一九到二零:我們的日子,蒙上了一層灰
記憶中的十八歲,每天最大的煩惱,如今想來都不過是些無關痛癢的青春小事。
既不用在充斥催淚煙的空氣下艱難地呼吸,也不用每日為無辜逝去的生命憤怒落淚;不用置身在槍林彈雨裡,更不會覺得自己經已提前失去了將來。十八歲的青春本是充斥著無限可能,如今卻連好好活下去都成難事。而被強加在頭上的最大罪名,不過是年輕。
我從沒想過香港會淪落至如斯境地。
許多年前,在里昂認識了兩位分別來自伊朗和敍利亞的男生,當時身邊的朋友說,那是她第一次跟來自 war zone 的人聊天,war zone,這個字眼對香港的孩子來說,從來都太過遙遠。又有誰會想像得到,如今這片土地竟也淪為漫天戰火。世世代代那些被利慾薰心的人,他們所積累下來的腐爛,種下的毒瘤,卻通通由這些孩子來承受。這個年頭的少年,世界永遠欠他們一個交代。

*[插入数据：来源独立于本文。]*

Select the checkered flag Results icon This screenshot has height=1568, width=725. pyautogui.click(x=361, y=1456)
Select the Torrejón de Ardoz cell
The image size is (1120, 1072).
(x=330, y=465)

然後,來了一場世紀疫症。世界仿彿是看不下去般,向我們拋出了一個關鍵問題:「到底甚麼才是最重要的?」。多個城市頓變死城,是雪上加霜,或許亦是重生啟示;逼使我們慢下來好好思考,也稍作休養。無論如何,我只知道,沒有半年抗爭,香港從一開始便會淪陷成重災疫區。日子一天比一天荒謬,少年的二十八歲,三十八歲,我們還能怎樣向他們保證,一切都會變好?我們也再說不出那句 everything will be alright, tomorrow will be fine,因為自知那就跟「飲杯熱水」一樣,不過是無力的安慰。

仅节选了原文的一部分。